Marx, que nunca conheceu Marilyn, deu mau nome à repetição em História, mas a verdade é que a História se repete e não necessariamente como farsa.

E volto, desarvorado, a Marilyn. Sam Shaw, seu fotógrafo, que conheci em Tróia, levava-a a festas. Praticamente pela mão. E ela ia, miúda linda e tímida. Shaw, homem do mundo, apresentava-a, dizendo apenas, “uma amiga, Marilyn”. Ninguém a reconhecia. “O que faz?” “Tento ser actriz”, respondia. E, de “onde é que eu já a vi” em “onde é que eu já a vi”, lá reconheciam na tímida figura o deslumbrante fantasma que tinham visto no escuro do cinema. “Sou tantas pessoas, quem me dera, às vezes, ser só eu”, dizia-lhes ao ouvido Marilyn.

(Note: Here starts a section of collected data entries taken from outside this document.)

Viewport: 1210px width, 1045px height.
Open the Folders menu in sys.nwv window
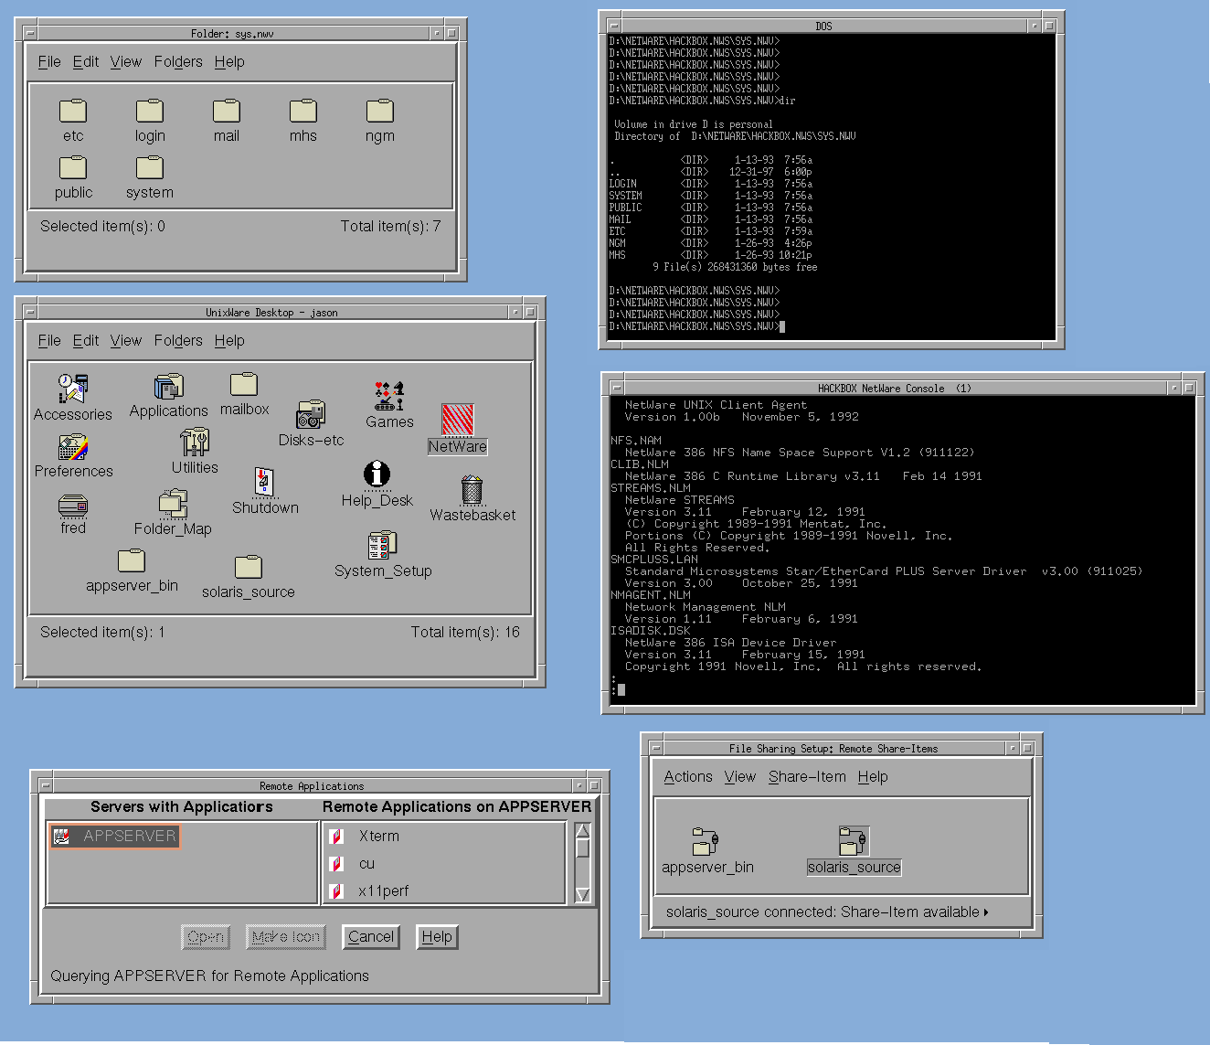point(178,62)
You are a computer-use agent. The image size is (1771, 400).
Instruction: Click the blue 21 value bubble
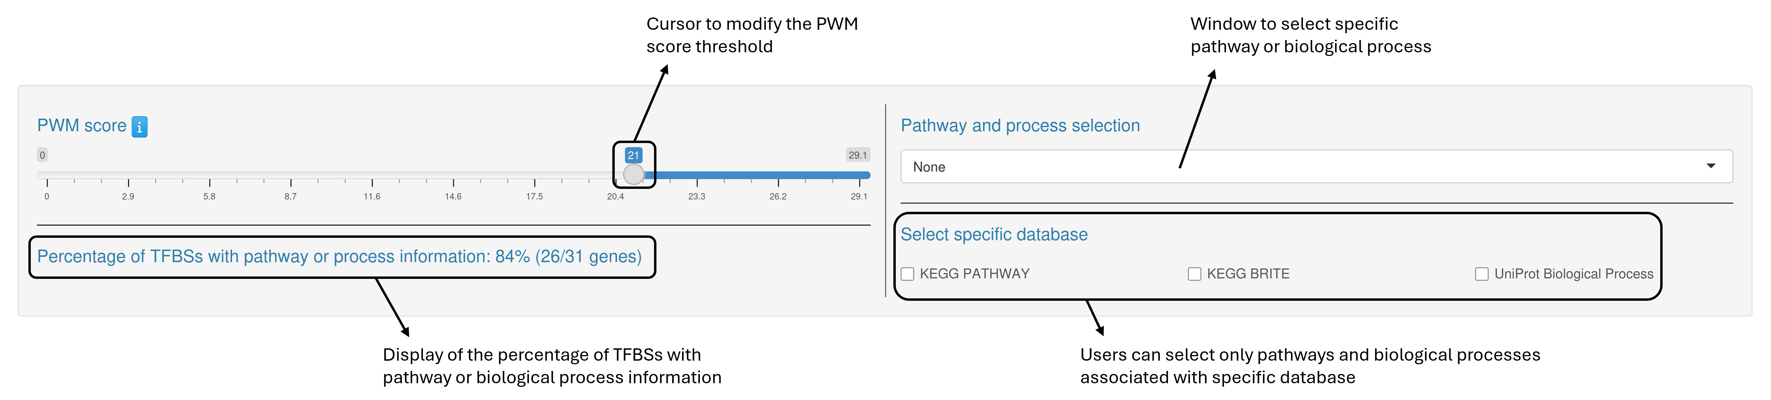click(x=633, y=155)
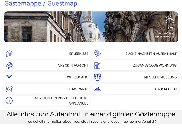
Task: Click the Check-in vor Ort key icon
Action: (9, 65)
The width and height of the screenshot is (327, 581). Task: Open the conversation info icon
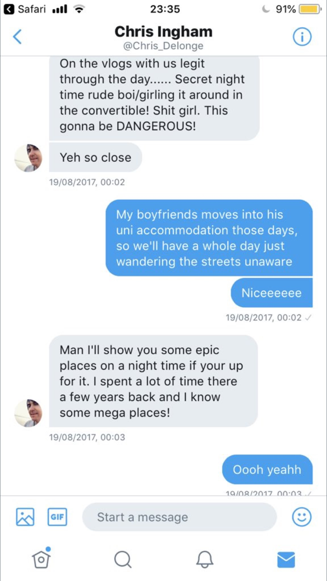point(302,37)
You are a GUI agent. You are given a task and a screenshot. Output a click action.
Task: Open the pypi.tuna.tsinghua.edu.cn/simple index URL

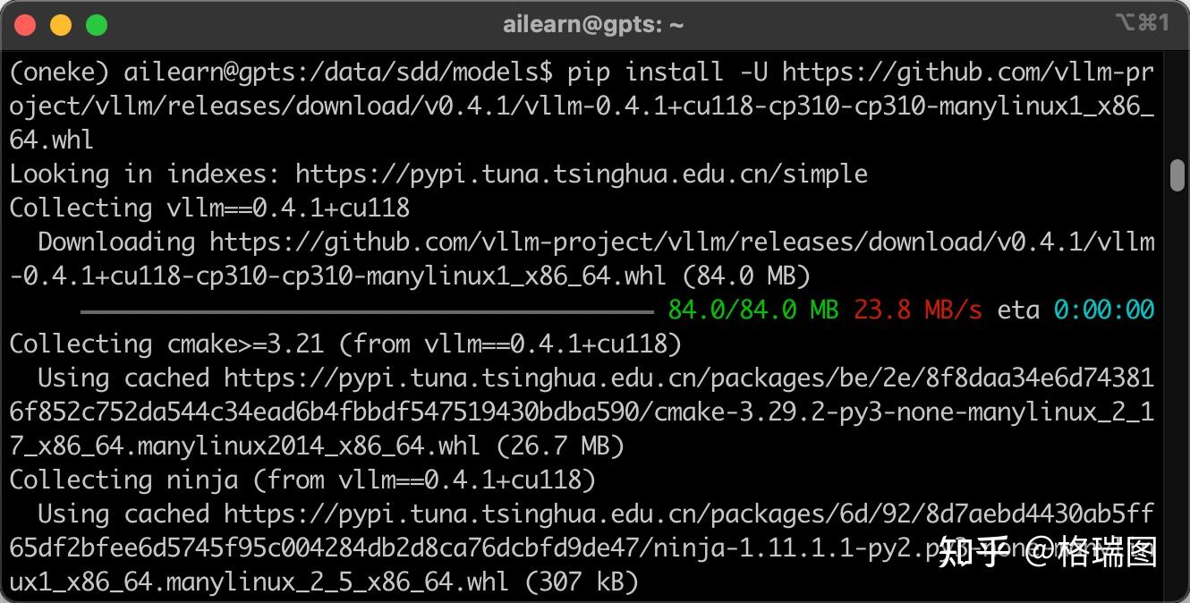click(x=582, y=174)
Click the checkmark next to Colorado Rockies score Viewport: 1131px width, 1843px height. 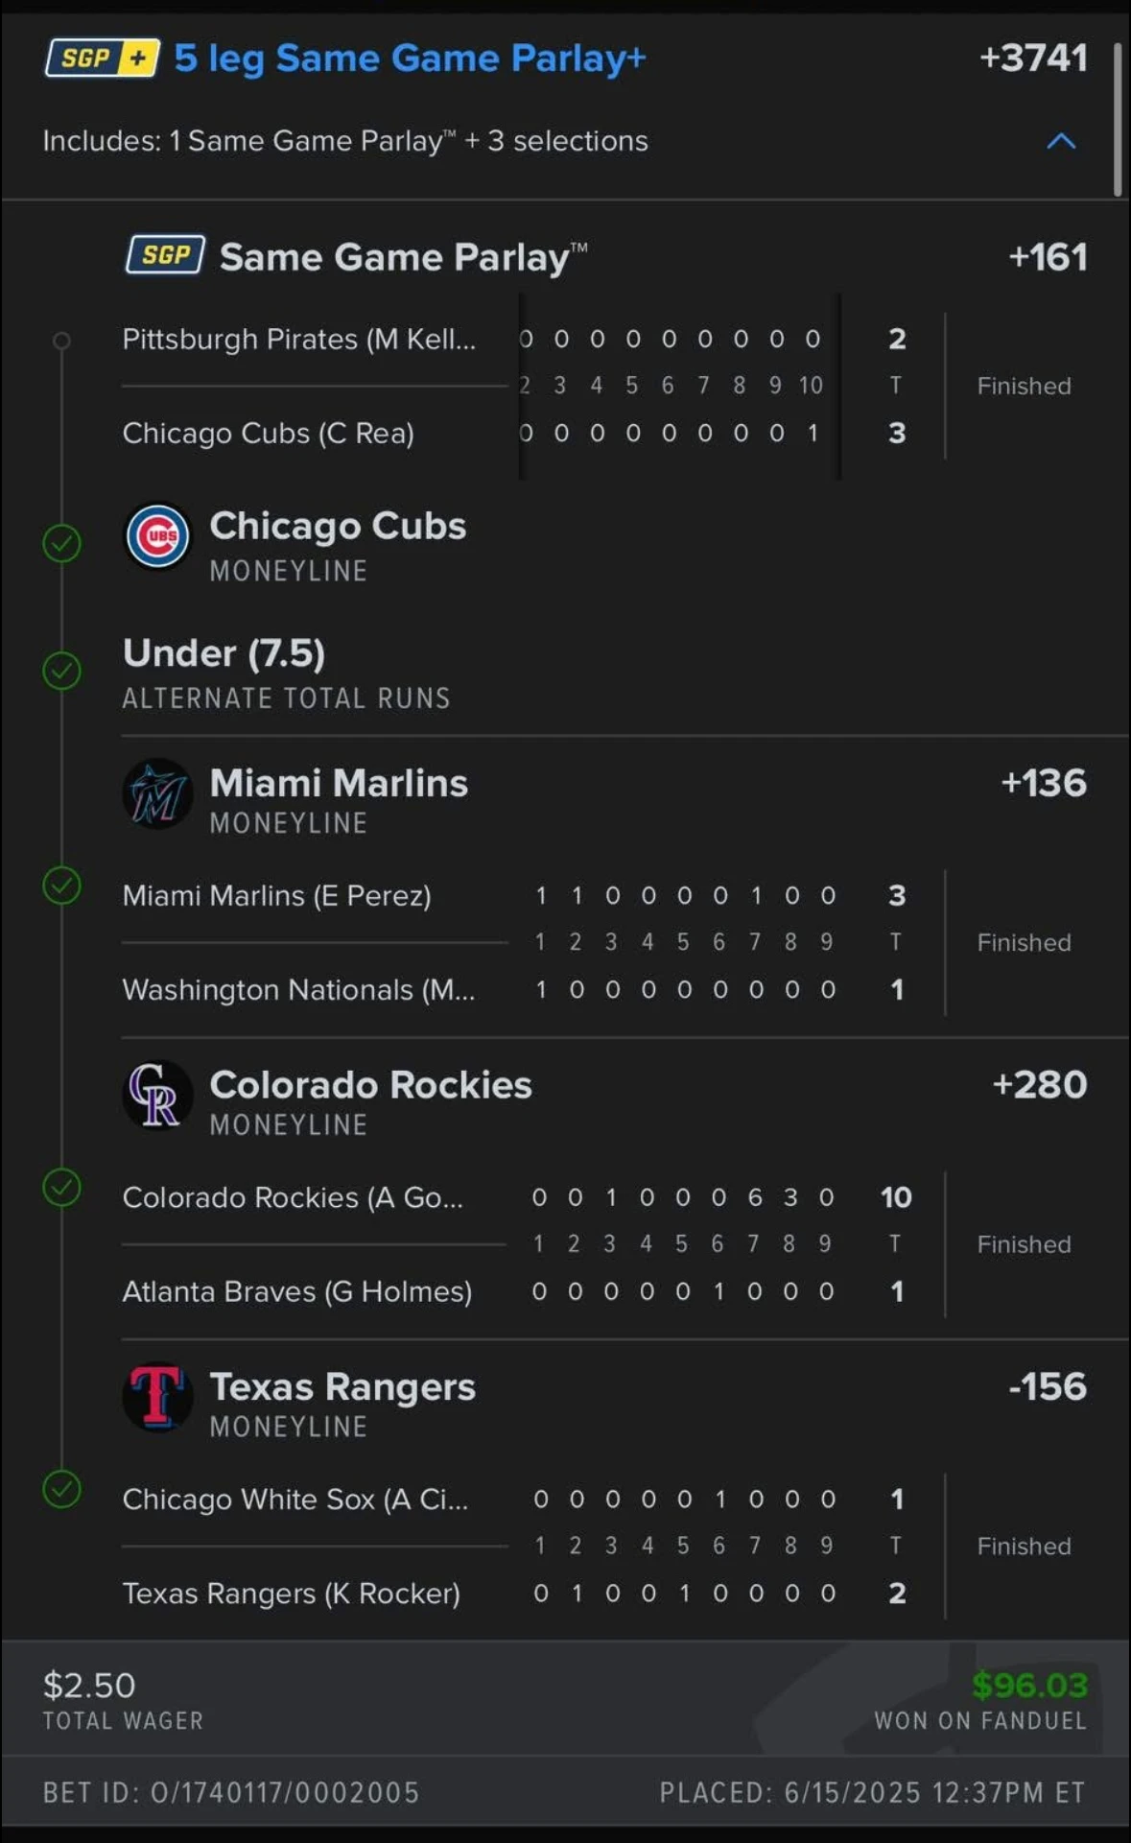coord(62,1188)
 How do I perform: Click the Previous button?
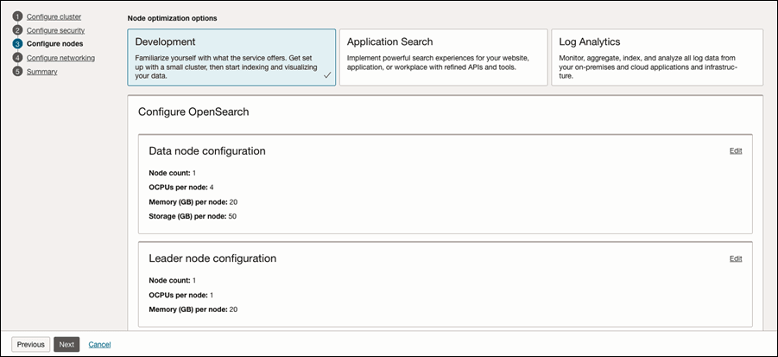[x=31, y=344]
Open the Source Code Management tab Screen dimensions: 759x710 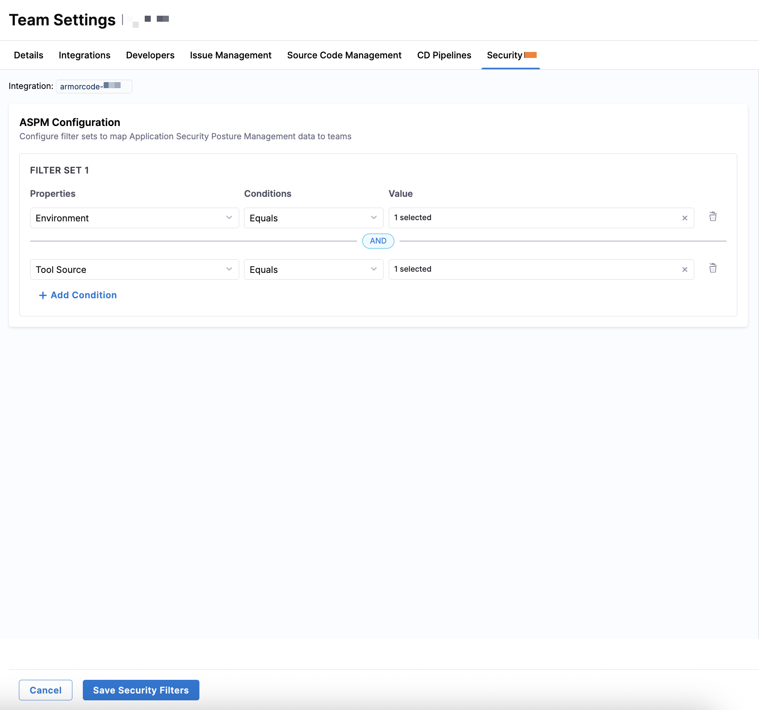(344, 55)
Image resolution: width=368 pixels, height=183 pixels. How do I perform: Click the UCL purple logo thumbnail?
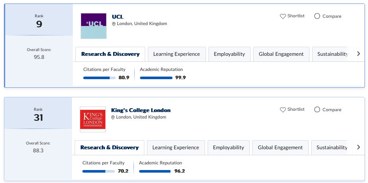pyautogui.click(x=94, y=26)
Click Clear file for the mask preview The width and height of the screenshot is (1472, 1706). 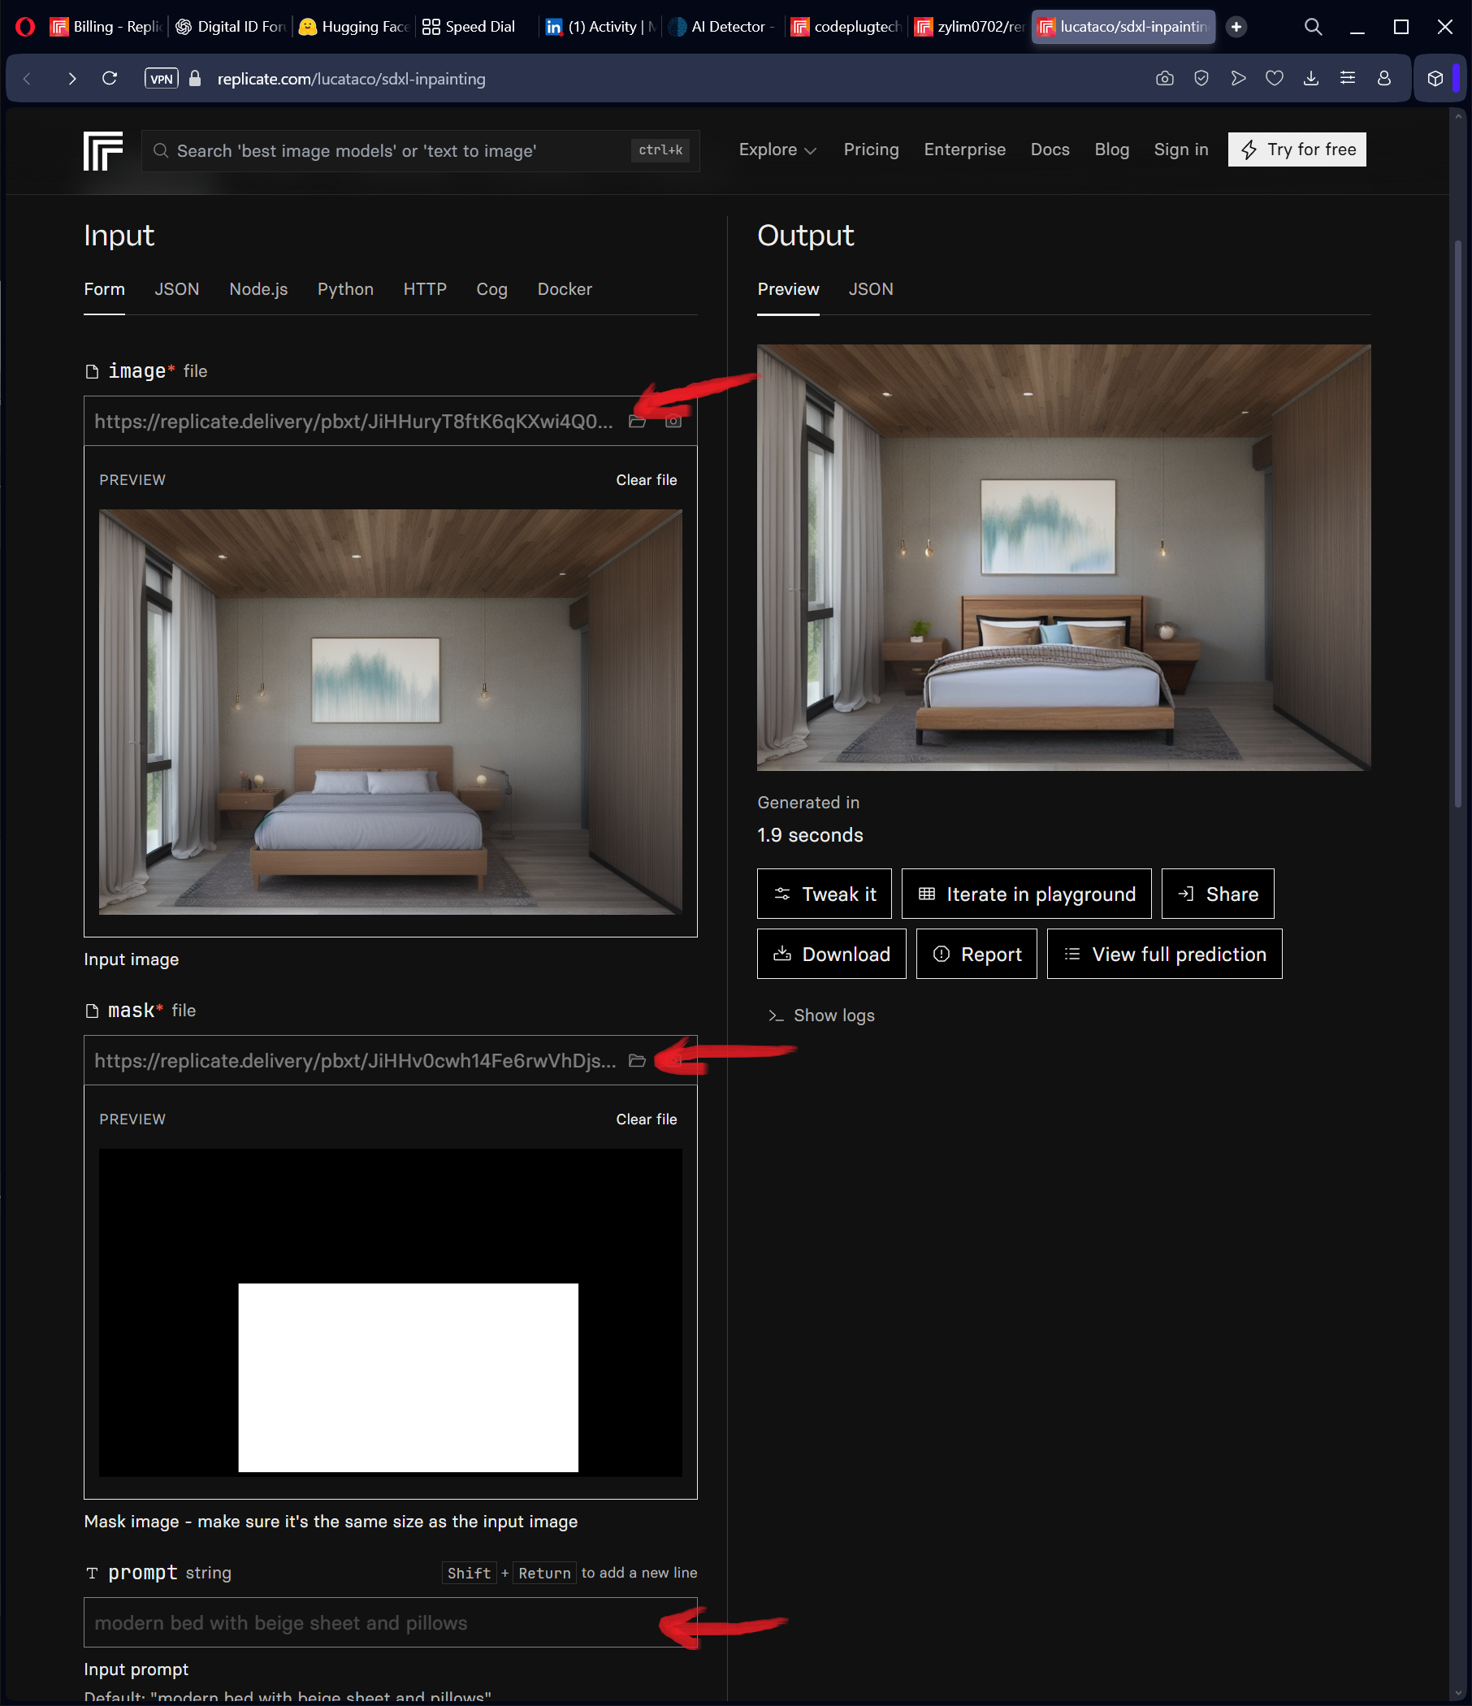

Mas já Karl Marx passa a porta do cemitério da História e procura, em Portugal, senão Marilyn, pelo menos a sua obstinada ideia de repetição. E não é que escolhe António Costa?

Pensa-se em António Costa e a sua bela exuberância física aponta para uma nédia economia de mercado. Keynesiana, mas de mercado, de um suculento capitalismo regulado, capaz de alimentar um Estado social gourmet.

E, no entanto, se for um moço lá a casa entregar as mercearias, será que o reconhece, a aspirar o hall de entrada com o aspirador que Jerónimo de Sousa lhe emprestou?

“És o António Costa?”, pergunta-lhe Marx. E logo António: “Às vezes sou; e tu quem és?”

Podemos dar asas à imaginação: o Sam Shaw dele, Catarina Martins, que é quem lhe faz a fotografia, convence António Costa a irem juntos a uma festa. Entram, ambiente ruidoso, e ela apresenta-o à esquerda e à direita (sem ofensa). “É o António!” diz ela. “O que faz?”, perguntam as pessoas, confessando conhecer aquela cara. “Presido a um Conselho.” “De administração?”, intrigam-se. De ministros, esclarece ele, com humildade. E as pessoas, como se vissem Marilyn, caem em si de espanto: “É mesmo você?” “Sou tantas pessoas… Quem me dera, às vezes, ser só eu.”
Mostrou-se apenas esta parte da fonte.